Duplicate Row Removal

Started by Peter Atkinsover 20 years ago5 messagesgeneral

patkins@directpartners.com

over 20 years ago

All,

I have a duplicate row problem and to make matters worse some tables
don't have a PK or any unique identifier. See below:

uid | cleanval | timestamp | received
-----+-------+------------+----------
38 | 5 | 1125081799 | 1
38 | 14 | 1122683252 | 0
38 | 5 | 1125081799 | 1
38 | 14 | 1122683252 | 0

I was hoping to have a system oid for each row but it looks like that's
not the case. Anyone have any thoughts on how to remove dups? I have
about 40 tables of various sizes.

Cheers,
Peter

Tom Lane

tgl@sss.pgh.pa.us

over 20 years ago

In reply to: Peter Atkins (#1)

Re: Duplicate Row Removal

"Peter Atkins" <patkins@directpartners.com> writes:

I was hoping to have a system oid for each row but it looks like that's
not the case. Anyone have any thoughts on how to remove dups?

ctid always works ...

regards, tom lane

Dean Gibson (DB Administrator)

postgresql4@ultimeth.com

over 20 years ago

In reply to: Peter Atkins (#1)

Re: Duplicate Row Removal

CREATE TABLE new_name AS SELECT DISTINCT * FROM old_name;

DROP TABLE old_name;

ALTER TABLE new_name RENAME TO old_name;

Show quoted text

On 2005-11-04 17:15, Peter Atkins wrote:

All,

I have a duplicate row problem and to make matters worse some tables don't have a PK or any unique identifier.

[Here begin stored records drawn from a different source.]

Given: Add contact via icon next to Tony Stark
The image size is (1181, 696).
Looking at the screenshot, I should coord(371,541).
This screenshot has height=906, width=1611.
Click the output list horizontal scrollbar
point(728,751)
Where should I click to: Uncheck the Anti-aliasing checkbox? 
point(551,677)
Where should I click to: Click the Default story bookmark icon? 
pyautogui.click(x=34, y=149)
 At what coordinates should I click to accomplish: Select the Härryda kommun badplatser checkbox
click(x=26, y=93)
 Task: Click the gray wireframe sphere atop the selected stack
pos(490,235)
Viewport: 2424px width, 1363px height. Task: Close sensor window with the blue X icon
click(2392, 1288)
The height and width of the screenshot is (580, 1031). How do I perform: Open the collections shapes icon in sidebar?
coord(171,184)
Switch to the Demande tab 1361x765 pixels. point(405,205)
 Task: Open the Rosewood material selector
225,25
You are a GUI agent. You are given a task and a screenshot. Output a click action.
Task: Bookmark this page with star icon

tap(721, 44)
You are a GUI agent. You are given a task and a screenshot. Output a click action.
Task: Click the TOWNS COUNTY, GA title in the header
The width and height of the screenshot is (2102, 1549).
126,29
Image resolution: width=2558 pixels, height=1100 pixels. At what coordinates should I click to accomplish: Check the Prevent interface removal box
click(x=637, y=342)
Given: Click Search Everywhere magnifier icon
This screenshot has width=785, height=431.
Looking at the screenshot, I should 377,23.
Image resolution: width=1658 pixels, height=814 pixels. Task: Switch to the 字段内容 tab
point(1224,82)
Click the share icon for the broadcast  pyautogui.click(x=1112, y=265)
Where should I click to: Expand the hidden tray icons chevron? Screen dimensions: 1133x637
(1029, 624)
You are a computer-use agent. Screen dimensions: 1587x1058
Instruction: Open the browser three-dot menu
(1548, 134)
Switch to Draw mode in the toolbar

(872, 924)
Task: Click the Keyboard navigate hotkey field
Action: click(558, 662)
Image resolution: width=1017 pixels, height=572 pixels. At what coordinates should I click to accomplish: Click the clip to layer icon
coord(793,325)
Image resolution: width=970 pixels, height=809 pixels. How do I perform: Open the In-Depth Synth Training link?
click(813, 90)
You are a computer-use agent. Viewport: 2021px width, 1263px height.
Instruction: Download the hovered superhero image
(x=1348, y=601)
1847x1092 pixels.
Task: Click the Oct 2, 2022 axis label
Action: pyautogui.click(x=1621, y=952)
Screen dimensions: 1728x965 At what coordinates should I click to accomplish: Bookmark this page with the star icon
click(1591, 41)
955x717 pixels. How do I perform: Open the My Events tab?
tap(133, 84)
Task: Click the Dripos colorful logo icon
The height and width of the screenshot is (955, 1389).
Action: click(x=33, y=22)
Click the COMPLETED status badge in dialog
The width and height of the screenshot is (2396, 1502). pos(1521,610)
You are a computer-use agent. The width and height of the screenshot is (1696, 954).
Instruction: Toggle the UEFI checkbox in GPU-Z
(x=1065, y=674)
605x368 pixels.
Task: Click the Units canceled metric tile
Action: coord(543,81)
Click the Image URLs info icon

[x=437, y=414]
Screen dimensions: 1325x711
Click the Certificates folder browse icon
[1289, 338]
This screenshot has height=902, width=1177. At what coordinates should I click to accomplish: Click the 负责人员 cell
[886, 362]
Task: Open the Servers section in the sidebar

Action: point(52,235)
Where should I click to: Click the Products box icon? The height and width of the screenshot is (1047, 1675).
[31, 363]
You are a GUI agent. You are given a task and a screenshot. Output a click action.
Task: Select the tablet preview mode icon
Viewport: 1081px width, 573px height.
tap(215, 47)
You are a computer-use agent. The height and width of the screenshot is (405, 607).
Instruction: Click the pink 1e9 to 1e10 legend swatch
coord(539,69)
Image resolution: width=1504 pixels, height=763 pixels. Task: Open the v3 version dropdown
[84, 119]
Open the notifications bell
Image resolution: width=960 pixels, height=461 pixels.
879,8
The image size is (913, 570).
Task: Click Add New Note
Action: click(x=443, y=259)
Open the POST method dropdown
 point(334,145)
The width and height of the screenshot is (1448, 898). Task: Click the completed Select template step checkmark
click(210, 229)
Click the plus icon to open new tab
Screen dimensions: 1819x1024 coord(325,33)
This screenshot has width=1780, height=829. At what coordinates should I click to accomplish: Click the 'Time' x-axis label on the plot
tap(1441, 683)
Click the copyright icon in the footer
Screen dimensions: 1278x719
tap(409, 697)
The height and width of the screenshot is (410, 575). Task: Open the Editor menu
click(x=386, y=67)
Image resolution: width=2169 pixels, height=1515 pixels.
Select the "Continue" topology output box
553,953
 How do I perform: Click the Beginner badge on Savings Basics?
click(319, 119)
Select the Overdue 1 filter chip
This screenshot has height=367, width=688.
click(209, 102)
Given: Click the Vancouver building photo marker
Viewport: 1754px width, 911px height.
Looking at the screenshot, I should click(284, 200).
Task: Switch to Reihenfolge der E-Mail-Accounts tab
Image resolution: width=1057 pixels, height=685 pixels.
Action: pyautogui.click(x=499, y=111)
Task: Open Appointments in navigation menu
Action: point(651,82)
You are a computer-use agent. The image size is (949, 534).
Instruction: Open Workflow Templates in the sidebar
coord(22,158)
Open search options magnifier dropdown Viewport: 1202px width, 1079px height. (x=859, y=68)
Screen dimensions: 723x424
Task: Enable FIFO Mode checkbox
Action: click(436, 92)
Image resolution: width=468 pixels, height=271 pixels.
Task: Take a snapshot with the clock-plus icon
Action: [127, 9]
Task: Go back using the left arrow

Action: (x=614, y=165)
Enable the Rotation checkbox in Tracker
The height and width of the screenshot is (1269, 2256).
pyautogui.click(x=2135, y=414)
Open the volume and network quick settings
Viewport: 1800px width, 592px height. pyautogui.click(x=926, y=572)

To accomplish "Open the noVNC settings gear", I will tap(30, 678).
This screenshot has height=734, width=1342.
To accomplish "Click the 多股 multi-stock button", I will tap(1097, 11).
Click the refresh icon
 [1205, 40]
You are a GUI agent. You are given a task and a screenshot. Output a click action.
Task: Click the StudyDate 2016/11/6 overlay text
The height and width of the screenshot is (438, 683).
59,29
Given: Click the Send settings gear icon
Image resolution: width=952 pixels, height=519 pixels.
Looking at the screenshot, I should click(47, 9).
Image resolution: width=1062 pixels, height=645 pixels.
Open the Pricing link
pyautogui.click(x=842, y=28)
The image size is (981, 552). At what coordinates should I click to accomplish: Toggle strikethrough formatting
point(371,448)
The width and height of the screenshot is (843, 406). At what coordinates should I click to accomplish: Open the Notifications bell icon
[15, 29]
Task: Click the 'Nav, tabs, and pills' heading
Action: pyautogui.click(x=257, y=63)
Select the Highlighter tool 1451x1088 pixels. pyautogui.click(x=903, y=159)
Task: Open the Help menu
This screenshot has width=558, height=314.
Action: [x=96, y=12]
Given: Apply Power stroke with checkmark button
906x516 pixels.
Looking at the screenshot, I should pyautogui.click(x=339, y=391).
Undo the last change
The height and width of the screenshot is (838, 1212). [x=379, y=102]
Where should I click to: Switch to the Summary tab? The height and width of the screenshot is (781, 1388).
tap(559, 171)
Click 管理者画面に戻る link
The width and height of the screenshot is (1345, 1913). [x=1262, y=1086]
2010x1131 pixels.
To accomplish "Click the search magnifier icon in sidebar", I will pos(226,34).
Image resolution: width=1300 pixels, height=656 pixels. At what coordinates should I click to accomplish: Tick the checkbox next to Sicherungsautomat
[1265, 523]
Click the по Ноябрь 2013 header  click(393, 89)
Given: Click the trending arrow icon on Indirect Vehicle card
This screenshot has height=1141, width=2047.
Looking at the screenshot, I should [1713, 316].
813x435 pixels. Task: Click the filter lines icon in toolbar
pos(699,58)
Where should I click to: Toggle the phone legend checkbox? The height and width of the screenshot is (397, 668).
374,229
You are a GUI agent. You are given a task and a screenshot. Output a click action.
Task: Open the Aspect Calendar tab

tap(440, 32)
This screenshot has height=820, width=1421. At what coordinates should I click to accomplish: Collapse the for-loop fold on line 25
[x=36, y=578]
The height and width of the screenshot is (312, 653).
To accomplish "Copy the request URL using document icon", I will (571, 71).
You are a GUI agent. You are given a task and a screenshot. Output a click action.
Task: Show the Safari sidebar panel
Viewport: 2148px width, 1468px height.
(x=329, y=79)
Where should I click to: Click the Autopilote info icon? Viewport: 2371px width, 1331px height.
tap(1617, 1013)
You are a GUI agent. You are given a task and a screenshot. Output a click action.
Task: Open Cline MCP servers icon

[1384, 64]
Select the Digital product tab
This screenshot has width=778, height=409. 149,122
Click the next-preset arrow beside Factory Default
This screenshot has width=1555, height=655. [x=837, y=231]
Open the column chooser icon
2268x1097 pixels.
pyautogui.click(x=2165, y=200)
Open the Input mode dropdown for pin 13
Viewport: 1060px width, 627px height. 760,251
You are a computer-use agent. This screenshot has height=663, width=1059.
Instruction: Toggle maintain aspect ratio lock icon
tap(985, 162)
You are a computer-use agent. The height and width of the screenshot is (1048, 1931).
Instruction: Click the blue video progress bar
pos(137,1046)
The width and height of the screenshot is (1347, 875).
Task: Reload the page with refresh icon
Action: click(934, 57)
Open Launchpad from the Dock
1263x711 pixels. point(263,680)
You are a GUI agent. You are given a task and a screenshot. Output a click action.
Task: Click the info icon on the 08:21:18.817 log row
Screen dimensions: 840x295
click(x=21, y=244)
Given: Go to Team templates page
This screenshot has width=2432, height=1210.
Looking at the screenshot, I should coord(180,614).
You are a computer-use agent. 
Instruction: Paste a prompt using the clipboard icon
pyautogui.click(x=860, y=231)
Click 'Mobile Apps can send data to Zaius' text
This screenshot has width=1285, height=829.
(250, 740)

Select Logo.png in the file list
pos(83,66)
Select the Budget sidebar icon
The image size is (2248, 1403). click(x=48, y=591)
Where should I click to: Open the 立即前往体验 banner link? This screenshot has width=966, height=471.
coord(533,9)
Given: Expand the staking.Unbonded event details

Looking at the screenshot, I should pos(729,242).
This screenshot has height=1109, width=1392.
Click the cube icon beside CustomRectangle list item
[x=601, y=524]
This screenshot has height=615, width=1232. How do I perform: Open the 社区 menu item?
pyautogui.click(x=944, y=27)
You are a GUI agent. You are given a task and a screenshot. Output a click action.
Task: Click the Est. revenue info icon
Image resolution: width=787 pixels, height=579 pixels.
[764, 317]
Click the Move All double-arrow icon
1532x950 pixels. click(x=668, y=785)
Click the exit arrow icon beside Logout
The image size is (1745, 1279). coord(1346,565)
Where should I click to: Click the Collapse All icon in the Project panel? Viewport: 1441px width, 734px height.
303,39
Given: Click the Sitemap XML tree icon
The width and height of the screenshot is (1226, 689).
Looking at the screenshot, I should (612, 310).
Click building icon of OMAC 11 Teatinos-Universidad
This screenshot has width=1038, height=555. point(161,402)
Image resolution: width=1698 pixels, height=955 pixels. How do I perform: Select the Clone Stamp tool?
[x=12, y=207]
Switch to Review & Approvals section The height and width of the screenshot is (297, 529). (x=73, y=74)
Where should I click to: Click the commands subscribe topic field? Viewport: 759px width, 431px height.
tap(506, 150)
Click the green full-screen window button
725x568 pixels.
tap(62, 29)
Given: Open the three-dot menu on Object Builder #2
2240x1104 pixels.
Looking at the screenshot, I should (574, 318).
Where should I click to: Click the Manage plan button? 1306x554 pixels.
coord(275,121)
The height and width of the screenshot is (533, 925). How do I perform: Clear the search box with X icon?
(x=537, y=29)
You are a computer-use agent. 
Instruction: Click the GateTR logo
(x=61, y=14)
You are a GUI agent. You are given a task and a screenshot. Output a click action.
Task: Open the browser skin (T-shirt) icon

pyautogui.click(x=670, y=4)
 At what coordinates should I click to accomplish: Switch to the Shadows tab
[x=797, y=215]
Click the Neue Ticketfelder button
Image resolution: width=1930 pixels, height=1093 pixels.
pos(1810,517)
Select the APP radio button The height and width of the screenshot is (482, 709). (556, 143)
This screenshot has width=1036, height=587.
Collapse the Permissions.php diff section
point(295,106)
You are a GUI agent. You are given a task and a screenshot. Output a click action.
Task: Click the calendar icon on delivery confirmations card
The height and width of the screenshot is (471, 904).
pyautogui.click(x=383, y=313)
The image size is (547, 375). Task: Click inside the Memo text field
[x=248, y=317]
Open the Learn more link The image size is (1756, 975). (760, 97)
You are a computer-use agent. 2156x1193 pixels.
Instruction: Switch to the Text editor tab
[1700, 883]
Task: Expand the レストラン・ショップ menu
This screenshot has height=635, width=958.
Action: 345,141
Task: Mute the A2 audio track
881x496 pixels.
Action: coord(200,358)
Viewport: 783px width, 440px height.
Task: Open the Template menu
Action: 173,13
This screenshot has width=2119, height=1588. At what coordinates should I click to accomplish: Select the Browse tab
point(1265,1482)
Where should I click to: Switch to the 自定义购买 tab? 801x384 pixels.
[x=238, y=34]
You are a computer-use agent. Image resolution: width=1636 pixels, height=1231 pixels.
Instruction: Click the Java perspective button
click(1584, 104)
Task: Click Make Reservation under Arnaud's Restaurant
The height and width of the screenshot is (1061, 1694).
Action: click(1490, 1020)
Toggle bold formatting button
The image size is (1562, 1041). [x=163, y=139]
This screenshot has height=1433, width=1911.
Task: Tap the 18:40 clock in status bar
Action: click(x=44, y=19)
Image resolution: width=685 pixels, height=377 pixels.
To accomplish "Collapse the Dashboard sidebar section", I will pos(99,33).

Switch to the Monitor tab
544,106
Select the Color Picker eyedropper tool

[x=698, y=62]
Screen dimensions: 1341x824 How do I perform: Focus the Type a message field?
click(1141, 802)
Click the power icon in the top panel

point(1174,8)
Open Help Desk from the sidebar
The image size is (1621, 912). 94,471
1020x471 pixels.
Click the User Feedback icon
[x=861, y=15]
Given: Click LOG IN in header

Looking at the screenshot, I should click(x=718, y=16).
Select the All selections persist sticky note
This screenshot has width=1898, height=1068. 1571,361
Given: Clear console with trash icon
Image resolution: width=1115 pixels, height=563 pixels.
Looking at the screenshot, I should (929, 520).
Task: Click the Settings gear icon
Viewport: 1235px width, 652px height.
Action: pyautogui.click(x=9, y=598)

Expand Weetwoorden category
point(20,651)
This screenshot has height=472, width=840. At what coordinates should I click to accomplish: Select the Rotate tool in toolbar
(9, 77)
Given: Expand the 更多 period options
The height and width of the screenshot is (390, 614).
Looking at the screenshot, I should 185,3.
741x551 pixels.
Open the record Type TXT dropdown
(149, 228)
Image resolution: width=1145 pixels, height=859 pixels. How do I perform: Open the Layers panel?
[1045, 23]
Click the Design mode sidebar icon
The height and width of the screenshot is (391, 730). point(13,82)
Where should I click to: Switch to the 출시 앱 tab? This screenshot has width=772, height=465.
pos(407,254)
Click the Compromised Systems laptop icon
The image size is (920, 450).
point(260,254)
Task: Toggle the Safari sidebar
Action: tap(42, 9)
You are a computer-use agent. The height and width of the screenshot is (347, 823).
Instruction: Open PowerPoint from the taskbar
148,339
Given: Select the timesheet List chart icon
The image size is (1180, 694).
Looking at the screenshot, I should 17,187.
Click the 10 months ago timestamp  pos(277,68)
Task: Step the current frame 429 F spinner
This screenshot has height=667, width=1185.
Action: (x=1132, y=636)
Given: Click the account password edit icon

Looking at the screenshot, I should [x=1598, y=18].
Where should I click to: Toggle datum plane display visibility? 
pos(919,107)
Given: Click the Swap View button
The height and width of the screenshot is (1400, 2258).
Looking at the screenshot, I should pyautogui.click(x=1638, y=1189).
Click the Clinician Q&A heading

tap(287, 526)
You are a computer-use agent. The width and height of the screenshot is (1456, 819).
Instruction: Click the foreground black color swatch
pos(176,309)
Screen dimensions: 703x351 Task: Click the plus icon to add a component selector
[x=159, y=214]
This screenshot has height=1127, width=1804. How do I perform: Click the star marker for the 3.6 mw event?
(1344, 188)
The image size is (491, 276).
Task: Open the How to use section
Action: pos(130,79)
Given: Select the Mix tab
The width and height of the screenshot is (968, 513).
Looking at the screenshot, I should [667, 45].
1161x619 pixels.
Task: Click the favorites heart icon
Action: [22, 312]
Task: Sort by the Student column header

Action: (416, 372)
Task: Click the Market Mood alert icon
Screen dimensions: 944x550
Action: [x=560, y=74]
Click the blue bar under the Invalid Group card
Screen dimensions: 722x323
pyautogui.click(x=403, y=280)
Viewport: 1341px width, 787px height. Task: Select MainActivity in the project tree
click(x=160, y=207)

Anyone have any thoughts on how to remove dups?

Berend Tober

btober@seaworthysys.com

over 20 years ago

In reply to: Dean Gibson (DB Administrator) (#3)

Re: Duplicate Row Removal

Dean Gibson (DB Administrator) wrote:

CREATE TABLE new_name AS SELECT DISTINCT * FROM old_name;

DROP TABLE old_name;

ALTER TABLE new_name RENAME TO old_name;

The problem with this technique is that it doesn't account for indexes,
foreign key references, and other dependencies.

Another approach is to temporarily add an integer column, populate it
with sequential values, and then use that new column to uniquely
identify the rows that are otherwise duplicates. Then you can use
aggregation to identify and delete the rows you don't need, followed by
dropping the temporary extra column. HTH.

-- BMT

Show quoted text

On 2005-11-04 17:15, Peter Atkins wrote:

All,

I have a duplicate row problem and to make matters worse some tables
don't have a PK or any unique identifier.
Anyone have any thoughts on how to remove dups?

---------------------------(end of broadcast)---------------------------
TIP 6: explain analyze is your friend

Florian Pflug

fgp@phlo.org

over 20 years ago

In reply to: Berend Tober (#4)

Re: [GENERAL] Duplicate Row Removal

Berend Tober wrote:

Dean Gibson (DB Administrator) wrote:

CREATE TABLE new_name AS SELECT DISTINCT * FROM old_name;

DROP TABLE old_name;

ALTER TABLE new_name RENAME TO old_name;

The problem with this technique is that it doesn't account for indexes,
foreign key references, and other dependencies.

Another approach is to temporarily add an integer column, populate it
with sequential values, and then use that new column to uniquely
identify the rows that are otherwise duplicates. Then you can use
aggregation to identify and delete the rows you don't need, followed by
dropping the temporary extra column. HTH.

Or, you use the column ctid, which exists in every table (I think it
tells you where to find the tuple in the datafile) and is guaranteed to
be unique (because two tuples cant reference the same place in the
datafile).

So, try

delete from table where exists (select 1 from table t1 where
t1.f1 = table.f1 and
t1.f2 = table.f2 and
...
...
t1.fn = table.fn and
textin(tidout(t1.ctid)) < textin(tidout(table.ctid))
) ;

The textin(varcharout(x)) trick is necessary, because you need to
choose _one_ row of each group of duplicates that shall survive.
Since the type of ctid (which is tid) doesn't support smaller-than
comparisons, we convert it to some varchar, and compare that. It's
not important how the converted varchar looks, and which ctid turns
out to be the smallest - all that matters it that there _will_ _be_
exactly one smallest ctid for each group of duplicated, and that
tuple will survive, because the select would find any row in that case.

greetings, Florian Pflug

PS: I believe this should be added to some FAQ - It's a neat trick, but
difficult to figure out, and the question seems to come up quite often.